June 7, 2007 — ROXRO PHARMA Inc. announced that ROX-888, its novel intranasal analgesic, rapidly and effectively eased pain and was well tolerated by patients who had undergone major abdominal surgery in a Phase 3 clinical study.
"This completes our second and final Phase 3 clinical study," said ROXRO PHARMA's Chief Scientific Officer Roger Whiting. The company intends to include fully analyzed data in its New Drug Application for submission to the U.S. Food and Drug Administration. "We are very pleased with the solid results of this Phase 3 study and are on track to file our NDA in the first half of 2008," Whiting said.
In the Phase 3 study, patients who received ROX-888 reported greater improvement in pain relief and required 22 percent less morphine in the first 24 hours following surgery compared to patients who had access to morphine alone. ROX-888 is an intranasal formulation of ketorolac, a non-steroidal anti-inflammatory medicine most often administered as an intramuscular injection or intravenously for the short-term treatment of moderately severe pain.

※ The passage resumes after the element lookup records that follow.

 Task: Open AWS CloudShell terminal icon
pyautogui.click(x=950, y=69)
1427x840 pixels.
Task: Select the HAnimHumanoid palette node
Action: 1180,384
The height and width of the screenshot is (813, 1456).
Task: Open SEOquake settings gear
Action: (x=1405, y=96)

"ROX-888 is an important breakthrough in treating pain," said Dr. Neil Singla, Director of Clinical Research at Huntington Memorial Hospital in Los Angeles. "It is rapidly absorbed into the bloodstream, and relieves pain as fast as an intramuscular injection. There is a need for new analgesics like ROX-888 that do not have the troublesome side effects and abuse risks associated with narcotic pain relievers."
The Phase 3 double-blind, placebo-controlled study included 321 patients who had undergone major abdominal surgery. Patients were randomized to receive either intranasal ketorolac (30 mg) or placebo. All study participants had access to patient-controlled morphine.
"Pain is at its greatest intensity in the first 24 hours following surgery," Dr. Singla said. "With the continued increase in out-patient surgeries, there is a growing need for alternatives to injections and intravenous administration of pain killers."
ROX-888 is contained in an easy-to-use nasal spray for self-administration by patients when they require pain relief. "This would be particularly convenient in the ambulatory setting," Dr. Singla said.
If approved, ROX-888 would be the first non-opioid intranasal analgesic indicated for the treatment of acute pain. "We are eager to bring a novel pain treatment option to patients" ROXRO's Whiting said.